How long your process will stick around depends on a variety of factors, including:

Going back to the scenario from above, we have an application with a single activity launched from the home screen, where the user can return to the home screen either by pressing BACK or by pressing HOME. You might think that this makes no difference at all on when the process would be terminated, but that would be incorrect. Pressing HOME would keep the process around perhaps a bit longer than would pressing BACK.

Why?

When the user presses BACK, your one and only activity is destroyed. When the user presses HOME, your activity is not destroyed. Android will tend to keep processes around longer if they have active (i.e., not destroyed) components in them.

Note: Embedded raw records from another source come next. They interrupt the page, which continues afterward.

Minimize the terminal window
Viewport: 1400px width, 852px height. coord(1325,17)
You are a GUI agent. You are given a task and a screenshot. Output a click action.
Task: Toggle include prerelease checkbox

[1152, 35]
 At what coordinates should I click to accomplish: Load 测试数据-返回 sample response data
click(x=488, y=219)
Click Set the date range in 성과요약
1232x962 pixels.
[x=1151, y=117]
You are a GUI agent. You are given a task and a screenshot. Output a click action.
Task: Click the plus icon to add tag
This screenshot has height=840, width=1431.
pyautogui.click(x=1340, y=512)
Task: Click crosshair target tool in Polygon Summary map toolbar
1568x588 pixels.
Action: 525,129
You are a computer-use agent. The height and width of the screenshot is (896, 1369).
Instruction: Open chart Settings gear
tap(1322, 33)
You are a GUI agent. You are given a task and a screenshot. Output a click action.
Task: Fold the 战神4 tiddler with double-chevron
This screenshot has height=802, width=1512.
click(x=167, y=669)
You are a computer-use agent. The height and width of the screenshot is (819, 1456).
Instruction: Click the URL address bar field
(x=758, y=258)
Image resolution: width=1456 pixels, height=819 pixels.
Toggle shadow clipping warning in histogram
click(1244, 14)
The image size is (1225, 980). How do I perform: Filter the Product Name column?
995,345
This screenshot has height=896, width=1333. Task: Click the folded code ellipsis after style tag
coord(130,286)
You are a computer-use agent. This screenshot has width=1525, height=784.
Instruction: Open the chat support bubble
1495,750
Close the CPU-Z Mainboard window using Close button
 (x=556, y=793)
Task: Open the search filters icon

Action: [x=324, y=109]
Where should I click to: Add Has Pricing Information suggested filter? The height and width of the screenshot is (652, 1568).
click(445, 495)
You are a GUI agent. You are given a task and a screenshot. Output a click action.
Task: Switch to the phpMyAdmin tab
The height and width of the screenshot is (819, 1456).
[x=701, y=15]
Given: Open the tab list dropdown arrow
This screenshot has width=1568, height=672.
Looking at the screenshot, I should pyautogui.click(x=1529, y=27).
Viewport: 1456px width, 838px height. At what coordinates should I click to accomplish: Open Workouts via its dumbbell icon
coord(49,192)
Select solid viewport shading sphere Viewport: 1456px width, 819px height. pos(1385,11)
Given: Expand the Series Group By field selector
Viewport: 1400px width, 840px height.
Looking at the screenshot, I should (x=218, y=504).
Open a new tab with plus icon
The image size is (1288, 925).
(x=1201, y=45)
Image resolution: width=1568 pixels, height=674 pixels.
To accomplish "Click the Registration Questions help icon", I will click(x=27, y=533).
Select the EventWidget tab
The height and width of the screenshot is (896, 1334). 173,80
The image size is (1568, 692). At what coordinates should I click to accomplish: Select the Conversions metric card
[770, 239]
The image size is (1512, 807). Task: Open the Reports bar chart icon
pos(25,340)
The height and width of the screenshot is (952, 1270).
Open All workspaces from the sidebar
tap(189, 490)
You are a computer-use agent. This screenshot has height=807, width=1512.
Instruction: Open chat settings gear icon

The key word there is “tend”. Android’s algorithms for determining when to get rid of what processes are baked into the OS and are, at best, lightly documented. There is evidence to suggest that other criteria, such as process age, are also taken into account, and so there may be times when a process that has an activity running (but not in the foreground) might be terminated where a process with no running activity might not. However, in general, processes with active (not destroyed) components will stick around a bit longer than processes without such components.

Foreground Means “I Love You”

Just because Android terminates processes to free up memory does not mean that it will terminate just any process to free up memory. A foreground process – the most common of which is a process that has an activity in the foreground – is the least likely of all to be terminated. In fact, you can pretty much assume that if Android has to kill off the foreground process, that the phone is very sick and will crash in a matter of moments.

(and, fortunately, that does not happen very often)

So, if you are in the foreground, you are safe. It is only when you are not in the foreground that you are at risk of having the process be terminated.

You and Your Heap

Processes take up RAM. A significant chunk of that RAM represents the objects you create (a.k.a., “the heap”).

Those of you with significant Java backgrounds know that the Java VM loves RAM (“can’t get enough of it!”). Java VMs routinely grab 64MB or 128MB of heap space upon creating the process and will grow as big as you wish to let them (e.g., -Xmx switch to the java command).

Android heap sizes are not that big, because Android is designed to run on mobile devices with constrained amounts of RAM.

Your heap limit may be as low as 16MB, though values in the 32-48MB range are more typical with current-generation devices. How much the heap limit will be depends a bit on what version of Android is on the device. It depends quite a lot, though, on the screen size, as bigger screens will tend to want to display bigger bitmap images, and bitmap images can consume quite a bit of RAM.

The key is that the heap is small, and (generally speaking) you cannot adjust it yourself. It is what it is. Small applications will rarely run into a problem with heap space, but larger applications might. We will discuss tools and techniques for measuring and coping with memory problems later in this book.